Sobre la Fortuna y los Hombres de Negocios en la Gran Metrópolis
Por Madam Bigotitos
Es una verdad universalmente aceptada que un hombre soltero en posesión de una gran fortuna debe estar en falta de un propósito que lo eleve.
La sociedad de la gran metrópolis, a la que con desdén los periódicos se empeñan en llamar Wall Street, se encuentra en un estado de un regocijo tan manifiesto como superficial. Los corrillos de la ciudad murmuran sobre los "índices" que, según se informa, han escalado hasta cimas "históricas", un término que, si me permiten la audacia, suena más a una exageración propia de un romance barato que a una descripción precisa de la realidad. Mis fuentes más fiables, aquellas que obtengo en los salones donde se sirven los mejores tés, me han asegurado que los caballeros que dirigen estos asuntos han logrado una victoria tan contundente como la de un buen partido de whist, donde la suerte, por supuesto, favorece a los que ya poseen las mejores cartas. Sin embargo, una dama de mi conocimiento, con un ojo tan agudo para el cotilleo como para las cifras del presupuesto familiar, me ha hecho notar que esta repentina prosperidad, lejos de ser un milagro de la economía, es más bien un acto de prestidigitación social, un truco de magia que nos distrae del verdadero drama que se desarrolla a puerta cerrada.
El informe de la inflación, ese documento que se ha vuelto el tema de conversación más socorrido en los salones de té, ha sido interpretado como una señal de que las grandes fortunas, que en los últimos tiempos se habían visto un tanto melancólicas, han vuelto a florecer con la primavera de un nuevo anuncio. Los jóvenes de la casa, que en sus ratos libres se dedican al inútil pasatiempo de estudiar estos temas con una seriedad que me resulta casi enternecedora, me aseguran que esto es una "buena noticia". Y yo, en mi ignorancia bendecida, me veo obligada a preguntar: ¿buena noticia para quién? Para los caballeros que ya poseen la mayor parte del capital, esta bonanza es un refuerzo a su estatus, una validación de su infalible buen juicio y una confirmación de que sus decisiones, por más temerarias que parezcan, siempre encontrarán una justificación en el vaivén de los números. Para el resto de nosotros, que vemos cómo el precio del pan y del carbón sube sin cesar, es apenas un eco lejano, el ruido de una fiesta a la que no hemos sido invitados, pero de la que se espera que celebremos las migajas que caen de la mesa.
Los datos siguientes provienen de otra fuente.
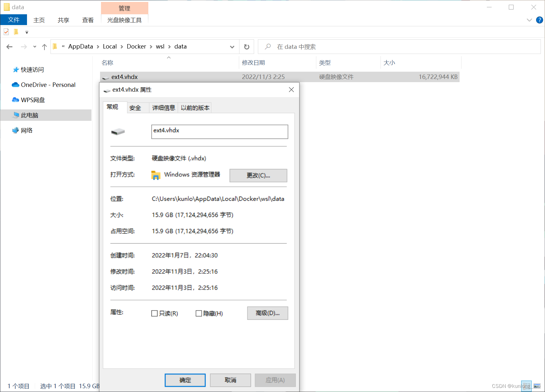Click the up-one-level folder arrow

tap(44, 47)
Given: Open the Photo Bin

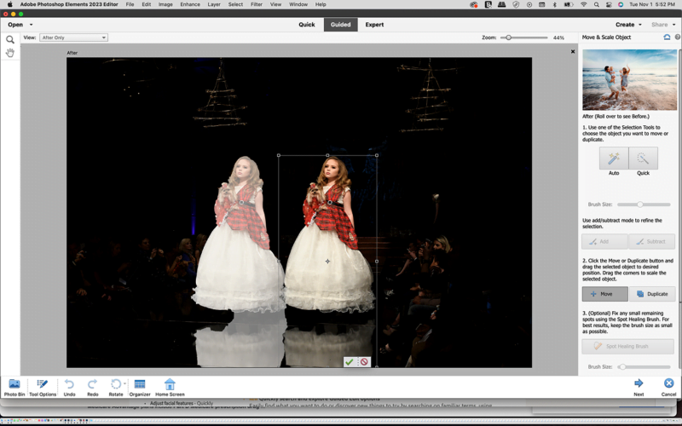Looking at the screenshot, I should coord(14,388).
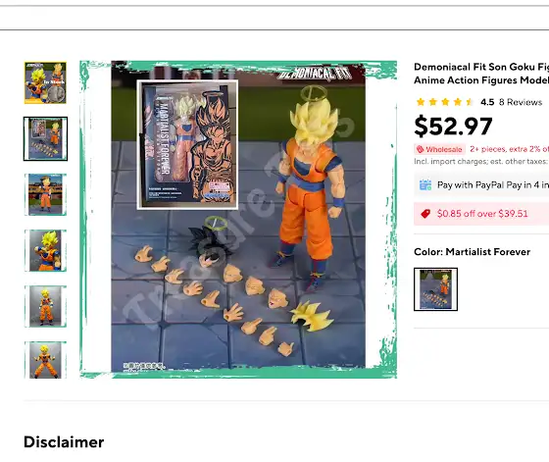
Task: Open the Pay with PayPal Pay in 4 option
Action: (x=481, y=185)
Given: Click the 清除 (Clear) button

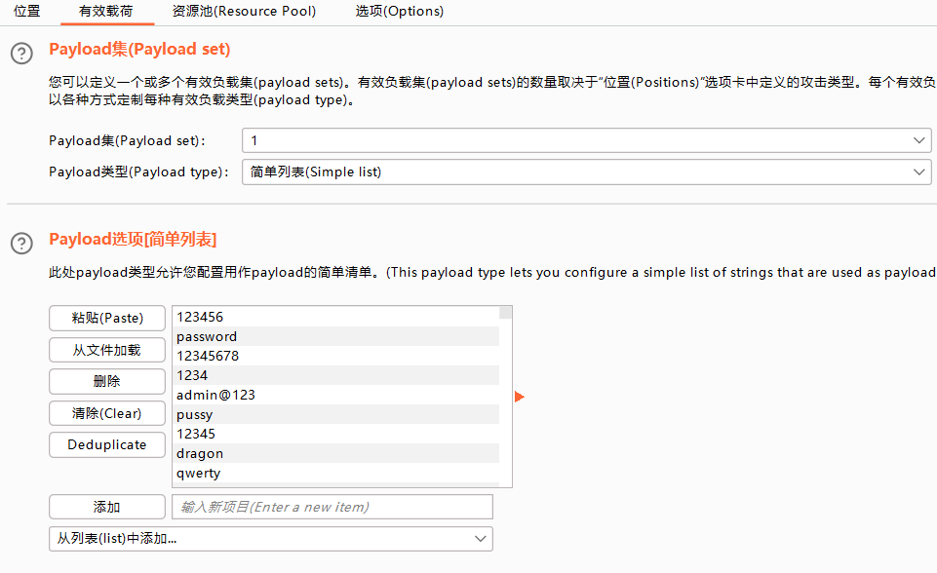Looking at the screenshot, I should click(x=107, y=413).
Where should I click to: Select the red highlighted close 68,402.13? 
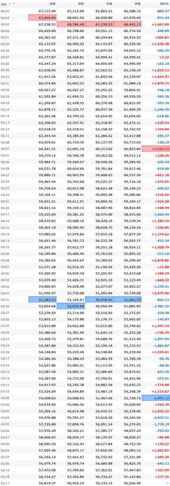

En este gran teatro, cada "alza histórica" me recuerda a un matrimonio concertado en el que el novio, que ya posee una gran finca, se une a una heredera que también posee una fortuna. Ambos celebran su unión con gran pompa, mientras las demás familias se preguntan por qué su propia suerte no mejora. La inflación, en este sentido, es la dama de compañía de la prosperidad, una figura que, a pesar de sus protestas y sus inevitables estragos, siempre parece estar de acuerdo con las decisiones de los más pudientes, dispuesta a ser un inconveniente temporal para un bien mayor, que, por supuesto, no es el nuestro. Me han dicho que el señor Fitzwilliam de la bolsa de valores ha declarado con una convicción que me pareció casi falsa, que "la confianza es el motor de la economía". Y yo me pregunto, con la inocencia de quien no entiende de estas cosas, ¿qué es la confianza sino la fe ciega en que los mismos de siempre seguirán siendo los más afortunados? Y, ¿qué es la economía sino el arte de justificar esa fe?
Mientras los caballeros de Wall Street se frotan las manos con sus ganancias, nosotras, las damas que administramos los hogares, nos vemos obligadas a ser más ingeniosas y austeras. El ama de llaves de mi vecina, la señora Ponsonby, me ha comentado con una expresión de desesperación que los precios de los huevos han subido a tal punto que pronto tendrá que elegir entre su sombrero de encaje y un pastel para el té de la tarde. Este es el verdadero pulso de la economía, no los números en un tablero luminoso. Son las pequeñas tragedias y los grandes sacrificios de la vida diaria, la eterna lucha entre el deseo y la necesidad. Y es en estas conversaciones, en las que se discute el precio de un pan o la calidad de un nuevo corte de tela, donde se encuentra el verdadero drama humano. Al final, el único resultado palpable de esta "prosperidad" es que los ricos se vuelven más ricos, y el resto, más ingeniosos para sobrevivir. Y así, la comedia de la vida continúa, con cada uno representando el papel que le ha tocado, ya sea el del caballero afortunado o el de la dama que debe hacer magia con el presupuesto para mantener la dignidad de su hogar. Y mientras tanto, en la gran metrópolis de Wall Street, los números siguen subiendo, como si la felicidad pudiera ser medida en puntos y no en la paz de un hogar bien administrado.